• **WHAT TO DO**
Scan the entries below. Report each line where the string "will" occurs.

• **DATA TO USE**
━━━━━━━━━━━━━━━━━━━━━━━━━━━━━━

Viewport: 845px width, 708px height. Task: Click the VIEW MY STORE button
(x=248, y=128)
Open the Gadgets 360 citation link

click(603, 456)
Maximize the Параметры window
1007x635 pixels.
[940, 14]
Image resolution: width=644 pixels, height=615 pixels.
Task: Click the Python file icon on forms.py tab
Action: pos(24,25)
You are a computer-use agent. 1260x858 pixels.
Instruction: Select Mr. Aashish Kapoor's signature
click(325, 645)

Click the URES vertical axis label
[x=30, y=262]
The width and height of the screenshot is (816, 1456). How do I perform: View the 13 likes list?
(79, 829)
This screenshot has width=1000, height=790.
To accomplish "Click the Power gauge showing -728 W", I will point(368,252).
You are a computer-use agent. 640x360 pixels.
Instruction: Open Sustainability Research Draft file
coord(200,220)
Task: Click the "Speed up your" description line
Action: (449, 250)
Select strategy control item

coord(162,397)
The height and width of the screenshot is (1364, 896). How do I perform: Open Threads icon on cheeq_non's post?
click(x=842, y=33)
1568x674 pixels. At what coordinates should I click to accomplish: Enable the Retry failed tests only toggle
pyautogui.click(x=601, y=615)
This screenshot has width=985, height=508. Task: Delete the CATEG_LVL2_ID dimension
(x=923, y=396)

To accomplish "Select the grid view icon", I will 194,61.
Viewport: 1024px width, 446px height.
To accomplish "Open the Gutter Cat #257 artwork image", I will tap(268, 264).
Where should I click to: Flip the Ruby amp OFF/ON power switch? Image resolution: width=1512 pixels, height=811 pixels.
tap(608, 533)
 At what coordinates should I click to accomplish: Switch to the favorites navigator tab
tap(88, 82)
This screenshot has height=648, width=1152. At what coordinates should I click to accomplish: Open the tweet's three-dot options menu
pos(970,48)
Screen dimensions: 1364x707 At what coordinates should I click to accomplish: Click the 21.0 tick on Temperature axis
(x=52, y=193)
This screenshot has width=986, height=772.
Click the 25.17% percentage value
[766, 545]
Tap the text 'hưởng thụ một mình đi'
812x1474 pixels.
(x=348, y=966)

━━━━━━━━━━━━━━━━━━━━━━━━━━━━━━

• **SOLUTION FOR THIS TASK**
To accomplish "Click the Power gauge showing -728 W", I will point(368,252).
To accomplish "Select the grid view icon", I will 194,61.
To accomplish "Open the Gutter Cat #257 artwork image", I will tap(268, 264).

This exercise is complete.